▸ **AIM**:
Swap "screenshot" for "screen capture" everywhere in the lines below and give the lines again with nothing else changed. Omit the pictures.

▸ **INPUT**:
----------------------------------------

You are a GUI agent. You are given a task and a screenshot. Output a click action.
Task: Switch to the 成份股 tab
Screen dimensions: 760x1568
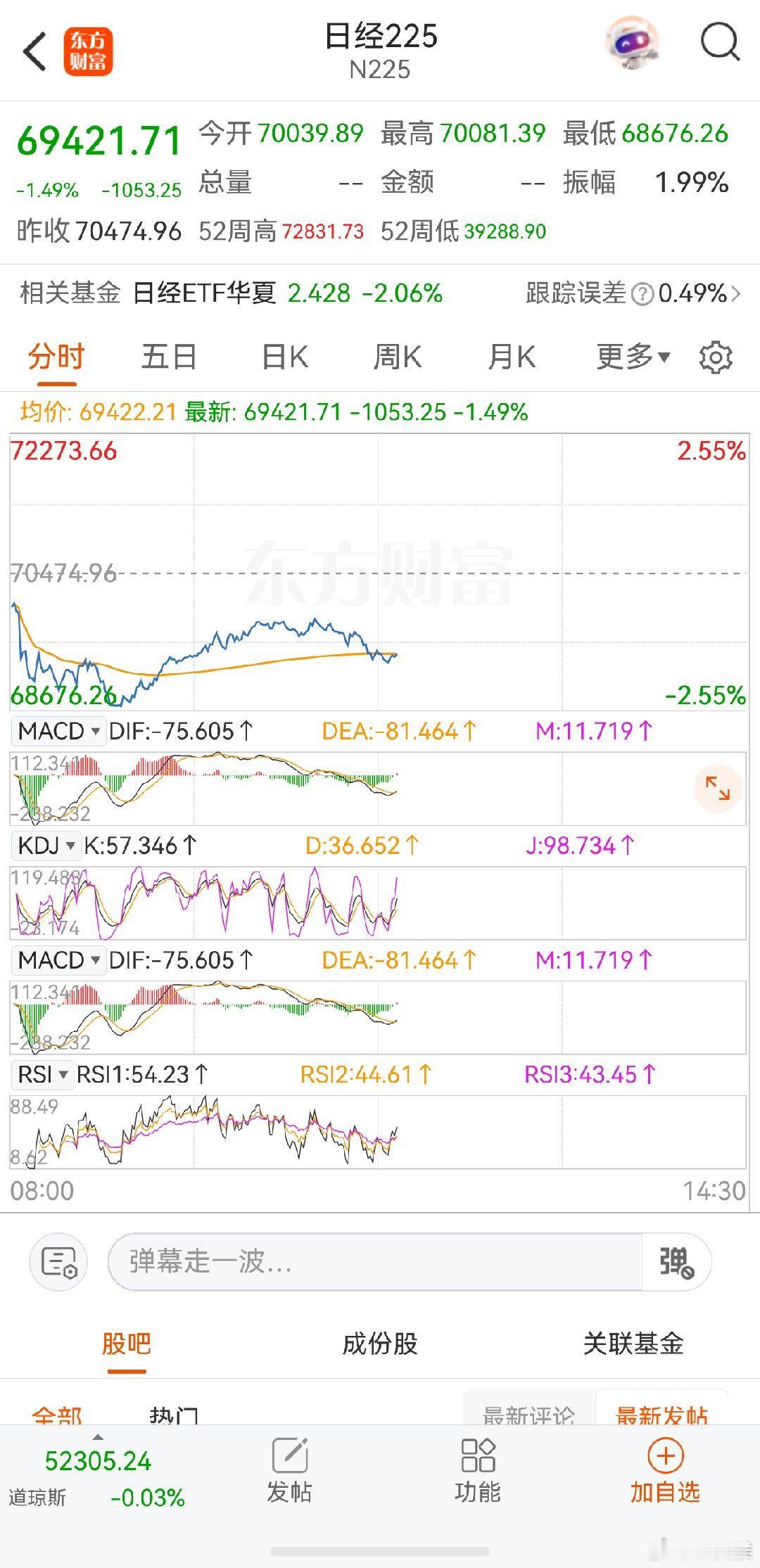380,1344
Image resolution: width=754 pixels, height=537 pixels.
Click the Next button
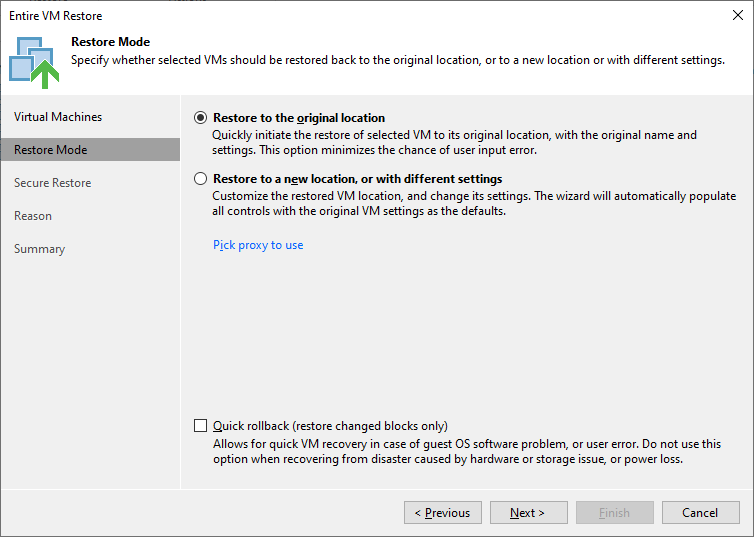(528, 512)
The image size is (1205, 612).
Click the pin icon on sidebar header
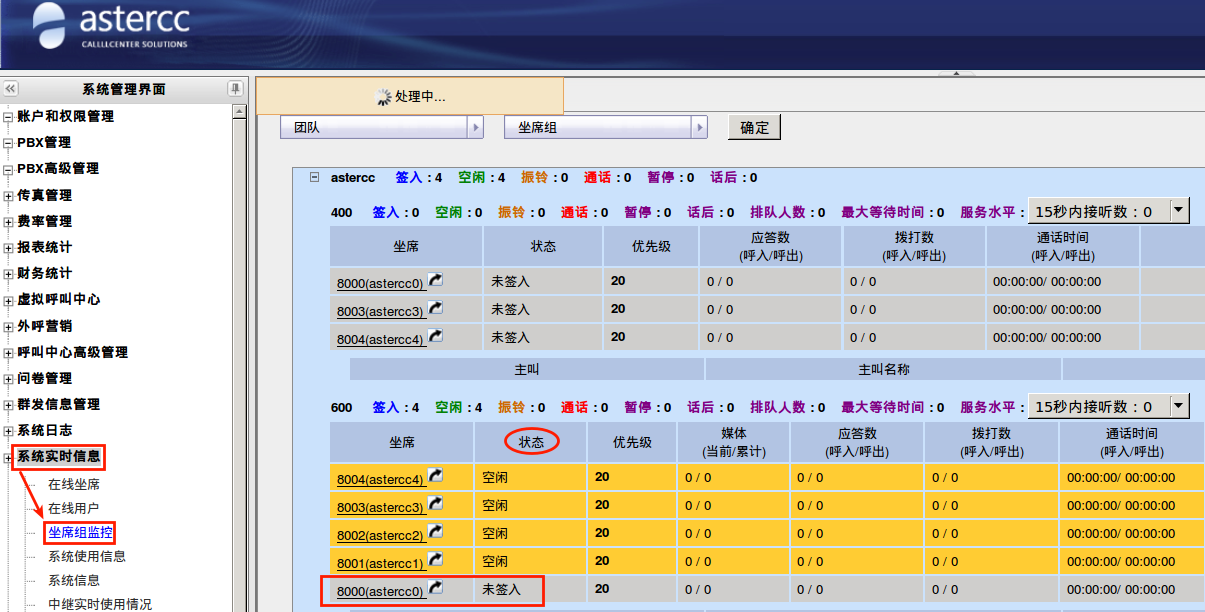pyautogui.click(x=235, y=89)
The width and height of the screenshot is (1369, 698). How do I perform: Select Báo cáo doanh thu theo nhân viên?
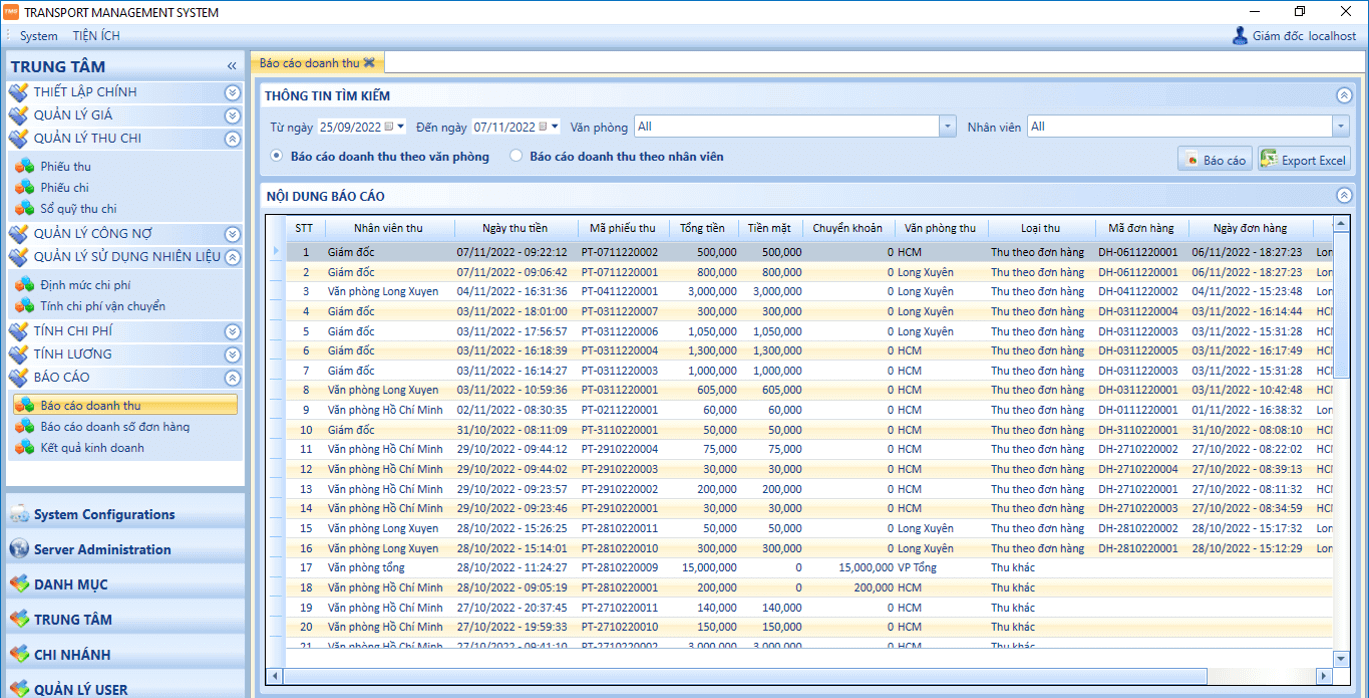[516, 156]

----------------------------------------

▸ **IN RESPONSE**:
You are a GUI agent. You are given a task and a screen capture. Output a click action.
Task: Switch to the 成份股 tab
Screen dimensions: 760x1568
380,1344
Image resolution: width=754 pixels, height=537 pixels.
Click the Next button
(528, 512)
The image size is (1205, 612).
Click the pin icon on sidebar header
pyautogui.click(x=235, y=89)
The width and height of the screen capture is (1369, 698). How do I perform: Select Báo cáo doanh thu theo nhân viên?
[516, 156]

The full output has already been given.